Une question centrale demeure : à l’aune de quels critères les entreprises canadiennes seront-elles jugées ? Dans bien des pays où sont présentes ces entreprises, les lois sont beaucoup moins strictes.

Le ministre Champagne a indiqué que les « principes directeurs » seront rendus publics « assez prochainement ». Un groupe consultatif regroupant industriels, ONG et syndicats sera mis sur pied pour conseiller le gouvernement sur ces questions.

Le mandat de l’ombudsman se limitera aux industries extractive, textile, pétrolière et gazière, mais sera étendu à d’autres secteurs dans l’année suivant son entrée en fonction. L’ombudsman devrait entrer en fonction au printemps, après l’expiration en mars du mandat de l’actuel conseiller.

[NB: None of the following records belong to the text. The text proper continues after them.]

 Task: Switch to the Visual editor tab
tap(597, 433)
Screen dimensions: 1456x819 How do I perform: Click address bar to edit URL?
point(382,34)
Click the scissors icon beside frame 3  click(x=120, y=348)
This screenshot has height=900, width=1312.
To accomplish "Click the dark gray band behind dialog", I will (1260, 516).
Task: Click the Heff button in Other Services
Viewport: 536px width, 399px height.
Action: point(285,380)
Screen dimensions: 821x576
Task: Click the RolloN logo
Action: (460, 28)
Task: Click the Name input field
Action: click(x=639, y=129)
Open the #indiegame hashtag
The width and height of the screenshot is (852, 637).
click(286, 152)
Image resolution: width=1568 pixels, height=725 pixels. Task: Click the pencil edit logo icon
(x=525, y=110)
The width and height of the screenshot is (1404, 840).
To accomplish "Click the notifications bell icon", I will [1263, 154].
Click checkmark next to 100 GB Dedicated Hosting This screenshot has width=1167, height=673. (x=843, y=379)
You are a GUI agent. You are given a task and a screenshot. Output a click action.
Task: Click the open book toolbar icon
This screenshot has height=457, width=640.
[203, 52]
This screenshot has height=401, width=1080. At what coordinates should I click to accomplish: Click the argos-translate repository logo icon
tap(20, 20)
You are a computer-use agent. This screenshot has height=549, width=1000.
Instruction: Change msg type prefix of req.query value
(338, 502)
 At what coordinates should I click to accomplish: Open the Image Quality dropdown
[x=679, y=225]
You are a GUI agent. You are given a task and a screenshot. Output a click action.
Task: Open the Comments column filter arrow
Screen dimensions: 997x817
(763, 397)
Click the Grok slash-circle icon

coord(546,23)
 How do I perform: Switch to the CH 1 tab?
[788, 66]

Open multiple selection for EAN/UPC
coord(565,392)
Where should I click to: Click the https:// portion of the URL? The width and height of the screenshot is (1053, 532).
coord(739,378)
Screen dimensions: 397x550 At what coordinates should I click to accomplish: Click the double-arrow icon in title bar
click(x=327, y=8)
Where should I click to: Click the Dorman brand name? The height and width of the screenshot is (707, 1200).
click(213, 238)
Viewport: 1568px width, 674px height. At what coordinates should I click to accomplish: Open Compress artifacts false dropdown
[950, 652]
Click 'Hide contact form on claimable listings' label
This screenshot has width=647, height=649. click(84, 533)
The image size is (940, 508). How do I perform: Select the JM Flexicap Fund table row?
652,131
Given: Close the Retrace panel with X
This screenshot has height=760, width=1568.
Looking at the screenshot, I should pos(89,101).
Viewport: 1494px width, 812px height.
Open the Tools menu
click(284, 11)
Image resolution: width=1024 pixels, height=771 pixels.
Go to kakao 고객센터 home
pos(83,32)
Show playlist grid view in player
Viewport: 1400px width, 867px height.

L’Association minière du Canada (AMC) appuie la décision d’Ottawa, mais elle déplore le pouvoir de contrainte octroyé à l’ombudsman qui le fait s’éloigner d’un rôle de médiateur.

« Ça crée un processus plus conflictuel qui va donner plus de travail aux avocats, mais qui ne va pas nécessairement aider les communautés », déplore le président de l’AMC, Pierre Gratton. Selon lui, cela fera surtout plaisir aux ONG « qui pourront mener des campagnes ».

Le budget du nouvel ombudsman n’a pas encore été déterminé, mais selon nos informations, il pourrait être le double de celui du conseiller actuel, qui s’élève à un demi-million de dollars.